5 Tipps, um nicht auf Nachahmungen hereinzufallen

  1. Hören Sie zunächst auf Ihren gesunden Menschenverstand und hüten Sie sich vor allzu gut klingenden Angeboten oder sehr günstigen Preisen für Produkte, die eigentlich viel teurer sind. Häufig handelt es sich dabei um Nachahmungen.
  2. Wenn Sie online einkaufen möchten, stellen Sie sicher, dass Sie den Verkäufer identifizieren können (seine physische Adresse kennen) und prüfen Sie auf seiner Website, ob sichere Zahlungsmöglichkeiten angeboten werden und ob ein Impressum vorhanden ist. Werfen Sie auch einen Blick darauf. 
  3. Überprüfen Sie den Ruf der Seite mittels einer Suchmaschine und suchen Sie nach Rezensionen anderer Internetnutzer:innen. Fragen Sie sich auch, ob die jeweilige Website einer bekannten Marke würdig ist und ob die Art von Produkt, die Sie kaufen möchten, tatsächlich auf einer solchen Website verkauft wird.
  4. Lassen Sie besonders in sozialen Netzwerken wie Facebook Vorsicht walten. Dort sind die Angebote oft zu gut, um wahr zu sein. Bevorzugen Sie daher bekannte Vertriebskanäle und offizielle Websites.
  5. Wenn Sie hingegen in einem Geschäft einkaufen möchten:
    • Kontrollieren Sie die Qualität des Produkts und der Verpackung.
    • Untersuchen Sie z. B., ob Nähte und Logos fehlerhaft sind oder ob sich auf Etiketten oder Schachteln Rechtschreibfehler befinden.
    • Prüfen Sie, ob das Produkt zum Sortiment des Geschäfts passt, in dem Sie es kaufen. Wenn Sie beispielsweise in einem Lebensmittelgeschäft ein Paar Turnschuhe finden, sollten Sie hellhörig werden.

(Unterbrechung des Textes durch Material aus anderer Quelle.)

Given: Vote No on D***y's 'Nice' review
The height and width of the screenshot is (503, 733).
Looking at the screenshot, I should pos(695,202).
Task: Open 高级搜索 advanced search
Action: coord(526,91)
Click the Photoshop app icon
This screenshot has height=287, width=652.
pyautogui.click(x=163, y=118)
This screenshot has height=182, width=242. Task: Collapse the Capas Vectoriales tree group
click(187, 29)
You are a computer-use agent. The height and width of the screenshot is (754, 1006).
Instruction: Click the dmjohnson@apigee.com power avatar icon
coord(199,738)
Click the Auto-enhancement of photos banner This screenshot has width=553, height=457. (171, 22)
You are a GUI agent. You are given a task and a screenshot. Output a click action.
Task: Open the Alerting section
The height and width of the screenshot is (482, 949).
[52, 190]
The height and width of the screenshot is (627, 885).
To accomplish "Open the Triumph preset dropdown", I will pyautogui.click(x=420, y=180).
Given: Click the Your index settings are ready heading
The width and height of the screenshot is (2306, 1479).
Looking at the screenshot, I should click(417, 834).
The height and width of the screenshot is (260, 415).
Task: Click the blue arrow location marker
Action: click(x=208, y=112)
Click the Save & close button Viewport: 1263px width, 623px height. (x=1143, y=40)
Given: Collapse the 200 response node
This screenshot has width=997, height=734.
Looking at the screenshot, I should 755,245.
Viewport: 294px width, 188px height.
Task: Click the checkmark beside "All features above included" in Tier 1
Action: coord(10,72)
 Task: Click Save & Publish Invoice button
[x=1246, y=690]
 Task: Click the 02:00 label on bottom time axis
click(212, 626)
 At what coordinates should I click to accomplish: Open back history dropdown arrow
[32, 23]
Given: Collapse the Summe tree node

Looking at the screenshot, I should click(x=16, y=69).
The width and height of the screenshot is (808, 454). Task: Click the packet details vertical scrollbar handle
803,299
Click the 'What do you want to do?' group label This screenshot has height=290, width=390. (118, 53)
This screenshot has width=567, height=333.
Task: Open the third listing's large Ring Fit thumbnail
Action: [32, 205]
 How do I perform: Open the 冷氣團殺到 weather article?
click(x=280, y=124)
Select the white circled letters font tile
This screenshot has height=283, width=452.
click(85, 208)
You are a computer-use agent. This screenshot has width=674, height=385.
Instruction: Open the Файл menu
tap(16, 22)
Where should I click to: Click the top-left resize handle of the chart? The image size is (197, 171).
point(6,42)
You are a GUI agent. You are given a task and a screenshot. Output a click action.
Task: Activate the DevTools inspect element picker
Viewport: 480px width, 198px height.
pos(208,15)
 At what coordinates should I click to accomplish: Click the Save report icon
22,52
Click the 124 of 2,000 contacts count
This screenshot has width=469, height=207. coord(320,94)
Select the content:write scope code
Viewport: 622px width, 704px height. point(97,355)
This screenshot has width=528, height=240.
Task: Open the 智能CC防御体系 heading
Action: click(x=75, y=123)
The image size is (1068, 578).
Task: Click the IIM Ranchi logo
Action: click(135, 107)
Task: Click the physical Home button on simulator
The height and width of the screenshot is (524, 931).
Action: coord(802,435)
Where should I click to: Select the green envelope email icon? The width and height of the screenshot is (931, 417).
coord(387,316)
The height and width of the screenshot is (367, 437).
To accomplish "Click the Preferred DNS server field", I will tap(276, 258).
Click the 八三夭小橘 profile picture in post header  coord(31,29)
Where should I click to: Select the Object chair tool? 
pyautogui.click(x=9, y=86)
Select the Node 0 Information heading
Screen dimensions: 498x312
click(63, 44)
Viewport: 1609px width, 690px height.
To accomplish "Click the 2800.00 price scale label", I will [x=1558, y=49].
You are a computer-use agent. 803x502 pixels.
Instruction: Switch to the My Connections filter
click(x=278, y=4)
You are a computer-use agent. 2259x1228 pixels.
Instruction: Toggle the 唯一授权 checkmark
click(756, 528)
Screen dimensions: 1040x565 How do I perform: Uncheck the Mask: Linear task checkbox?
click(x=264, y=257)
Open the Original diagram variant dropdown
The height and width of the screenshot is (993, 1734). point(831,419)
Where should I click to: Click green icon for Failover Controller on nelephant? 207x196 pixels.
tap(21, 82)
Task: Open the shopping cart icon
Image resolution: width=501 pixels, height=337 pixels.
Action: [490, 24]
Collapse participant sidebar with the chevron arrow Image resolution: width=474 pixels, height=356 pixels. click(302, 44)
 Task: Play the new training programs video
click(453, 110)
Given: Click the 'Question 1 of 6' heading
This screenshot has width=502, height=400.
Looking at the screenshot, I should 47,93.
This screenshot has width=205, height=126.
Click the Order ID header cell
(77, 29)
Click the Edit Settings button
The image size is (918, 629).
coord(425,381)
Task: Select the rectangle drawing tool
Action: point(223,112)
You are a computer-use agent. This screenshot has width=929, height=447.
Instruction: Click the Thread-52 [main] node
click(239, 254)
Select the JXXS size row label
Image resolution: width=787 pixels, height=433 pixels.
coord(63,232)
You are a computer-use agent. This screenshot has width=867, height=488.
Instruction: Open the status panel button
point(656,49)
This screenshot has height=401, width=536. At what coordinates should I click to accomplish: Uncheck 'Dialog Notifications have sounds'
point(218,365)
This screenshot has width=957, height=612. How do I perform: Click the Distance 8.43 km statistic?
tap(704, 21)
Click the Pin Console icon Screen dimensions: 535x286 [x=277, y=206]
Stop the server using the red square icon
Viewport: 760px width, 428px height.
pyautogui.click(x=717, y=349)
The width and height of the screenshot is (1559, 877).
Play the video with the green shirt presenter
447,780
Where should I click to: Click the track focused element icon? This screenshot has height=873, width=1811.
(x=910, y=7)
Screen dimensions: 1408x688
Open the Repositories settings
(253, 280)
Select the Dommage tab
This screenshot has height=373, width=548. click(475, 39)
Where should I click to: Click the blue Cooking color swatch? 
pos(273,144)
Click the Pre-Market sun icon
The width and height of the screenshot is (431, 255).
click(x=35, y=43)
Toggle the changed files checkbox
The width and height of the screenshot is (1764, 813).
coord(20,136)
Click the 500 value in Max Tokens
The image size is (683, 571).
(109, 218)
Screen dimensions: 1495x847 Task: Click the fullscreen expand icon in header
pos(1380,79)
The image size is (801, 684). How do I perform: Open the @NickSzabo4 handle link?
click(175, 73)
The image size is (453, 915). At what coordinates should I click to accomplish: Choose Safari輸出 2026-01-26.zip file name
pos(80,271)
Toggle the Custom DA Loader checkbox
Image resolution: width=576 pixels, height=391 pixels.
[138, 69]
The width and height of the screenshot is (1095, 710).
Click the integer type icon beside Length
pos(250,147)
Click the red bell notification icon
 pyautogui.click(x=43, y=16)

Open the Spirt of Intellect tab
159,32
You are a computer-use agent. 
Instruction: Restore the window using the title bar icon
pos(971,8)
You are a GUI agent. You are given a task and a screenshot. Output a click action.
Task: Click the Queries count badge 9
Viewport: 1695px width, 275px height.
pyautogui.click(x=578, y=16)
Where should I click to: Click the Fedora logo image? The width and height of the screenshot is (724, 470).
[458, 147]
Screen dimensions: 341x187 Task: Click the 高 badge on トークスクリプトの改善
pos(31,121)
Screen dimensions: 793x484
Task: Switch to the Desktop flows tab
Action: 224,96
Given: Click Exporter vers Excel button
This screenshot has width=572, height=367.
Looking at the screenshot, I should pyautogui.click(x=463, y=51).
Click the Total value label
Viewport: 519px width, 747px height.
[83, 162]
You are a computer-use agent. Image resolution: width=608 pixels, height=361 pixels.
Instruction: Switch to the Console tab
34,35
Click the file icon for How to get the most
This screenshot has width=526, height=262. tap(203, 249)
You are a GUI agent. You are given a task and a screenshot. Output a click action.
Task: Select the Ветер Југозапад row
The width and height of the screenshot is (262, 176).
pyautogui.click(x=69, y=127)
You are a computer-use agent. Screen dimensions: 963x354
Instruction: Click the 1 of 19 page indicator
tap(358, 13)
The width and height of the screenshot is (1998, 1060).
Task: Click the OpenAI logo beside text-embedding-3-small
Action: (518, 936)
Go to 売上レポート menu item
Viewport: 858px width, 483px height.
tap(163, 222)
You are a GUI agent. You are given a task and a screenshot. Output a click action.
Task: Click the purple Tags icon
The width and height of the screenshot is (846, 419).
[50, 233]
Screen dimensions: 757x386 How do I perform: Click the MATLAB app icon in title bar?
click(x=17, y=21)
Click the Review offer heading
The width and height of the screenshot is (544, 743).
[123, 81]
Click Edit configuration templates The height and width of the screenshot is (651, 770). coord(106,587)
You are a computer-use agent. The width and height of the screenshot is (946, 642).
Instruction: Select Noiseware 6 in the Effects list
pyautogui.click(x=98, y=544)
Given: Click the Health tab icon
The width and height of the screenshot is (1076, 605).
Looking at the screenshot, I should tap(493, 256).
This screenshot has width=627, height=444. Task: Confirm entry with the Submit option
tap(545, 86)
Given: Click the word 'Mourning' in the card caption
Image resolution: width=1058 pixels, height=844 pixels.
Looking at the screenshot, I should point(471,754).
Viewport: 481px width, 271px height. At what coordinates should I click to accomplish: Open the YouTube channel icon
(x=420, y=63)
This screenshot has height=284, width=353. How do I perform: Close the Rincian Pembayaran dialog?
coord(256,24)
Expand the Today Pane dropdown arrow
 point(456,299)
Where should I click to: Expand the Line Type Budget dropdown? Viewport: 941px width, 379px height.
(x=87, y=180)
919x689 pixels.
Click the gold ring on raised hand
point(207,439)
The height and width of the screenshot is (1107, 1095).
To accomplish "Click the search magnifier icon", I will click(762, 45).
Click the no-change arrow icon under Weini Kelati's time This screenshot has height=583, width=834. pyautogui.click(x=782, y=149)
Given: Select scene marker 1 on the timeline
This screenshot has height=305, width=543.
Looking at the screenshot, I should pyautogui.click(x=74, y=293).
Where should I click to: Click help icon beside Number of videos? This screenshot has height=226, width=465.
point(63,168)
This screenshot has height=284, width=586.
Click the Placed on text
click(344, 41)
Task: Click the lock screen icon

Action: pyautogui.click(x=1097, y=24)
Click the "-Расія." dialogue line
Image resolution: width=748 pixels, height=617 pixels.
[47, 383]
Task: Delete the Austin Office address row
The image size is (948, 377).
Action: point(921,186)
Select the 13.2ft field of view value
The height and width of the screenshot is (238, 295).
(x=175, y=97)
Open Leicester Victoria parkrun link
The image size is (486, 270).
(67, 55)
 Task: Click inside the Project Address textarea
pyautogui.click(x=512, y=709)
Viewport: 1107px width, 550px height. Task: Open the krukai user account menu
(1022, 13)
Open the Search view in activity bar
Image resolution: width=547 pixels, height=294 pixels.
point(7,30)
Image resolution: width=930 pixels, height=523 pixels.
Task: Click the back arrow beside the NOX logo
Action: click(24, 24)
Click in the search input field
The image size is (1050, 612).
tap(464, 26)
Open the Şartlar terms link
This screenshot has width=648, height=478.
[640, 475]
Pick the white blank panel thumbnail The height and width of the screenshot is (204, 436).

Weitere Tipps, wie Sie den Kauf von nachgeahmten Produkten im Internet vermeiden können, finden Sie auf der Website des European Consumer Centre Belgium.

Welche Konsequenzen drohen, wenn Sie Nachahmungen verkaufen?

Der Verkauf von Nachahmungen auf belgischem Staatsgebiet ist eine Straftat, die durch das Wirtschaftsgesetzbuch geahndet wird. Neben der Vernichtung der Nachahmungen drohen Ihnen bis zu fünf Jahre Gefängnis und eine Geldbuße von 800.000 Euro.

Vermuten Sie eine Nachahmung?

Melden Sie dies über die Meldestelle des FÖD Wirtschaft.
Geben Sie als Beschwerdeführer „Privatperson“ und als Gegenpartei „Unternehmen“ an. Wählen Sie das Thema „Betrug & Betrügereien“ und anschließend das Szenario „Nachahmung“.